If you are interested, the HighFive hdf5 C++ bindings allow you to read / write any 2 dimensional using boost::ublas::matrix with only few lines of codes :

PS: I am one of the author of HighFive.

Regards,
Adrien Devresse

···

On July 19, 2017 8:32:40 PM GMT+02:00, "Nelson, Jarom" <nelson99@llnl.gov> wrote:

I think for a variable size multidimensional array in C++, it's more
common to just use a one-dimensional array, and do the array indexing
math yourself (or with inline utility methods). Using an array of
pointers to arrays just adds extra levels of indirection, more memory
lookups, slower code.

Your second code snippet will not work, because the H5Dread is going to
write the values to the buffer directly, not to the arrays pointed to
by the buffer. You'll want to do this instead:
T* buffer = new T[dims[1] * dims[0]];

Rather than trying to shoehorn the built-in multi-dim array syntax for
your array by using the array of pointers, consider building up a
wrapper class that owns the single-dim array, and having inline
accessor methods can help with the semantics of lookup. And internally,
you can have it use smart pointers, or ensure aligned data, or
whatever.

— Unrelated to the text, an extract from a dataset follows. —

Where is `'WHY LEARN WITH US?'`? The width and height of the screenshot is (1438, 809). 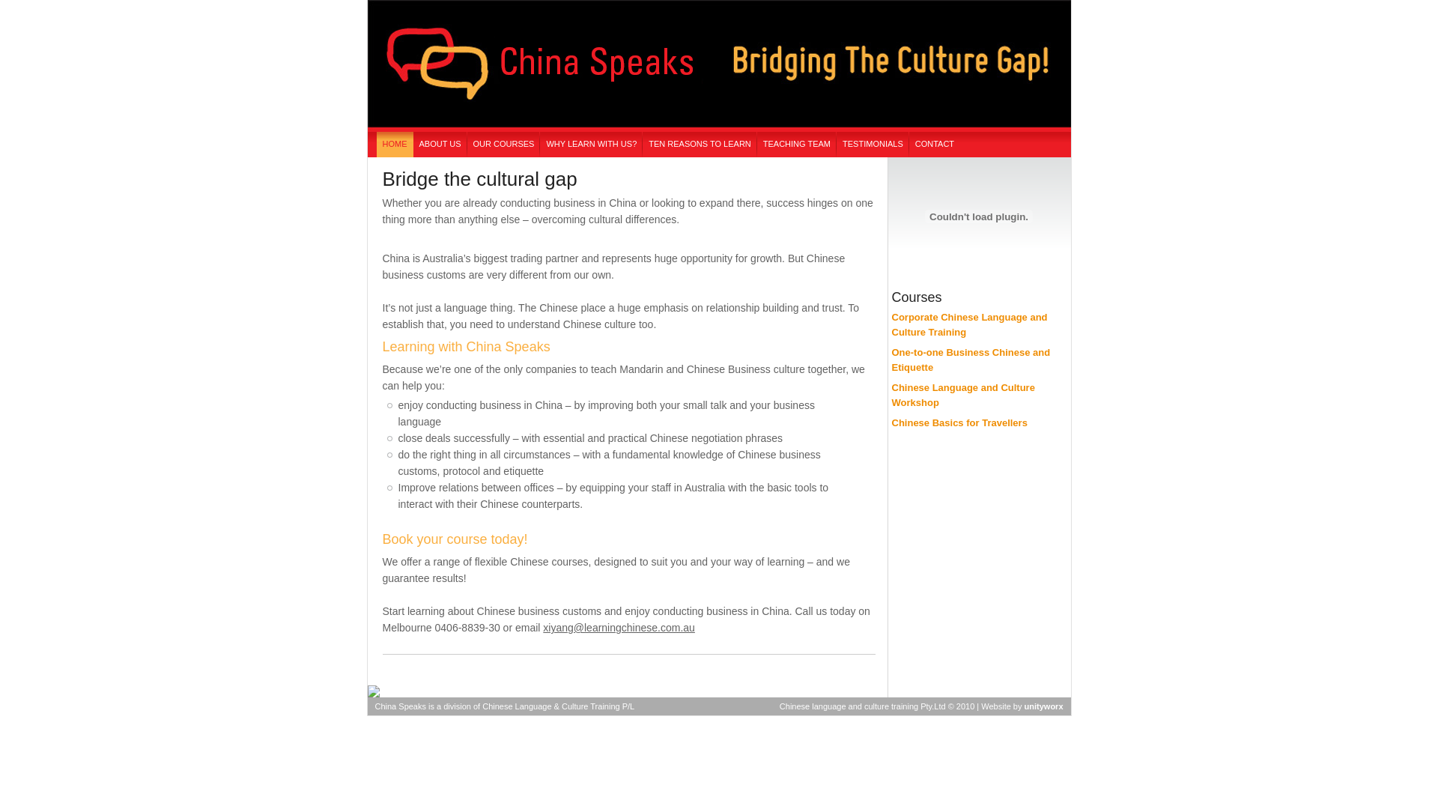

Then you can have something like:

ArrayWrapper<double> v(128,256);
v.value(123,234) = 1234.5678;
cout << v.value(1,2) << endl;

H5Dread(dataset_id, dataset_type_id, H5S_ALL, H5S_ALL, H5P_DEFAULT,
v.data());

Your compiler should be able to inline the calls to .value() so that it
is equivalent to v.data()[v.xsize()*y + x]. If not, it will still be
much faster than loading the address of a sub-array from memory and
then reading from that address. (as long as your access patterns match
the memory layout of the array)

Jarom

From: Hdf-forum [mailto:hdf-forum-bounces@lists.hdfgroup.org] On Behalf
Of Deepak 8 Kumar
Sent: Wednesday, July 19, 2017 6:50 AM
To: hdf-forum@lists.hdfgroup.org
Subject: [Hdf-forum] Reading dataset values with number of dimension 2.

I have a HDF5 based application to read the hdf5 file which has dataset
values with number of dimensions 2. I am using HDF 1.10.1 Windows10
x64.
I allocate array of pointers to read the data values in the same way as
given in the hdf5 documentation. Here is the code which is reading the
dataset values.
In this code, the dynamic 2D array of pointers is not initialized as
per the standard way using a loop.

unique_ptr<T*[]> apbuffer = make_unique<T*[]>(size_of_dimensions[0]);
T** buffer = apbuffer.get();
unique_ptr<T[]> apbuffer1 = make_unique<T[]>(size_of_dimensions[0] *
size_of_dimensions[1]);
buffer[0] = apbuffer1.get();
for (int i = 1; i < size_of_dimensions[0]; i++) {
       buffer[i] = buffer[0] + i * size_of_dimensions[1];
}
H5Dread(dataset_id, dataset_type_id, H5S_ALL, H5S_ALL, H5P_DEFAULT,
buffer[0]);

Can we allocate the buffer like the below code?
T** buffer= new T*[dims[0]];
for(int i = 0; i < dims[0]; ++i)
   buffer[i] = new T[dims[1]];

I would like to know, what are other possible ways to allocate the
buffer to read 2 dimension dataset values?
Any insight is greatly appreciated.

--
Sent from my Android device with K-9 Mail. Please excuse my brevity.